経済的困窮だけではありません。貧困は子供の成長にいろいろな影響を及ぼします。学習意欲の低下や自己肯定感の低下などです。社会体験の機会が少なく、学校外での出会いの機会が少ないので、将来の芽をつぶしてしまうということが懸念されます。そういったことがあり、国は様々な対策を行っておりますが、これだけでは貧困の解消ができるとは思っていません。それは、子供の貧困が非常に見えにくいからです。子供自身が声を上げられない、貧困に気付いていないといった様々な問題があり、官だけでなく民間の方々を含めて地域全体で子供の未来を応援していくというメッセージを発しながら、社会全体で子供を育てていくということが非常に大事だと考えております。
このような中で、「子供の未来応援国民運動」を進めているところ、日本サッカー協会に全面的にご協力いただけることになり、大変ありがたいと思っております。まずは、47都道府県サッカー協会等へのポスター配布や、キッズプログラムでのポスター掲示等にご協力いただけると伺っています。JFAのこれまでの取り組みそのものが子供の未来の応援に直結するものであり、これを契機に相乗効果が生じることを期待しており、これからの連携を深化させていきたいと思います。
田嶋幸三 JFA会長
この度、官公民が連携して実施している「子供の未来応援国民運動」に賛同し、協力することになりました。日本は世界屈指の経済大国にもかかわらず、7人に一人が貧国にあえぎ、母子家庭の半数以上が貧困に苦しんでいる実態があると言われています。生まれ育った家庭や親の就労・経済的理由によって、本来、子供たちが受けられるべき教育や楽しみが奪われることがあってはなりません。スポーツ活動の機会も等しく全ての子供たちに与えられるべきだと考えています。

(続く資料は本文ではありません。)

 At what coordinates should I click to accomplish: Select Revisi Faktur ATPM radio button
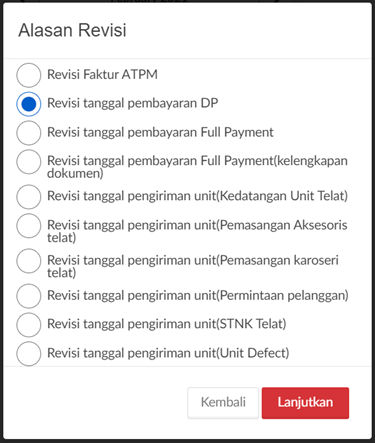[29, 75]
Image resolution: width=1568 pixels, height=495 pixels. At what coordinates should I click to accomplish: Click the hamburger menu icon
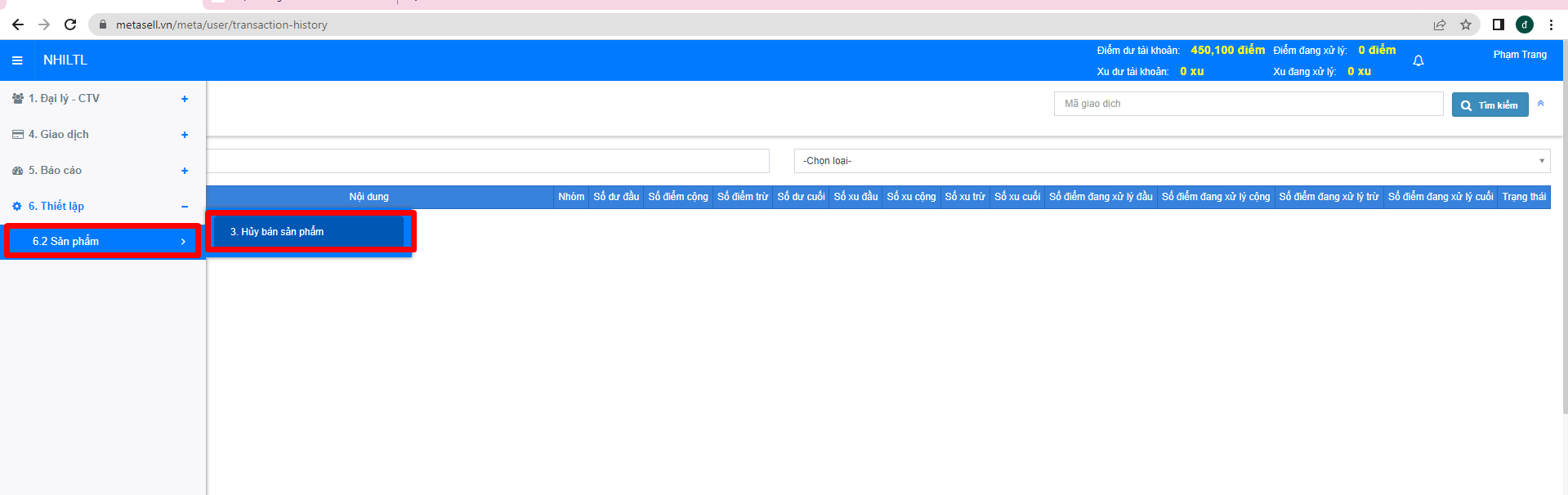[17, 60]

日本サッカー協会は、47都道府県サッカー協会と共に各地の保育園や幼稚園を訪問して外遊びの楽しさを教える「巡回指導」や、誰もが参加できる「フェスティバル」、また、グラスルーツ賛同パートナー制度など様々なグラスルーツ活動を行っています。また、子供たちに失敗や挫折に負けない強い人間力を備えてもらいたいと、多くのアスリートの協力を得て、JFAこころのプロジェクト「夢の教室」を展開しており、この12年間で1万4000回を超える授業を行い、43万人以上の子供たちと触れ合ってきました。そのほか、文京区が行っている「子ども宅食プロジェクト」に協力し、子供たちが心身の健康に寄与する活動も行っています。
少し話が逸れるかもしれませんが、日本には部活動という固有の教育があります。クラブチームはクラブチームの良さがありますが、経済的な理由でクラブに入れない子供にとっては部活動が好きなスポーツに打ち込める唯一の場です。近年、教師の働き方改革を理由に部活動の在り方が議論されています。校務と部活動の両立に苦慮されている実態があり、一方で、顧問を務める教員に経験がないために適切な指導が行われていないケースもあります。我々としては、あくまでも選手の立場に立ち、サッカーが好きな子供たちが、等しく、安全に、そして、目的に合わせて、楽しく取り組める部活動の在り方を模索しています。
子供は未来の宝です。子供たちが、丈夫な体と豊かな人間性や社会性を育みながら、未来に向かって歩んで行けるよう、サッカーを通じて「子供の未来応援国民運動」をサポートしていきたいと考えています。